- Records for processing:
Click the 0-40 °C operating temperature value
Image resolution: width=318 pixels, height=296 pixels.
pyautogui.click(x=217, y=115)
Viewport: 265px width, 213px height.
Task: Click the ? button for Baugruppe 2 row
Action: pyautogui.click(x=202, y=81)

- Task instructions: Convert every line of the material above into a JSON list of strings, one string per line, and leave out any blank lines.

- Output for this exercise:
[
  "Click the 0-40 °C operating temperature value",
  "Image resolution: width=318 pixels, height=296 pixels.",
  "pyautogui.click(x=217, y=115)",
  "Viewport: 265px width, 213px height.",
  "Task: Click the ? button for Baugruppe 2 row",
  "Action: pyautogui.click(x=202, y=81)"
]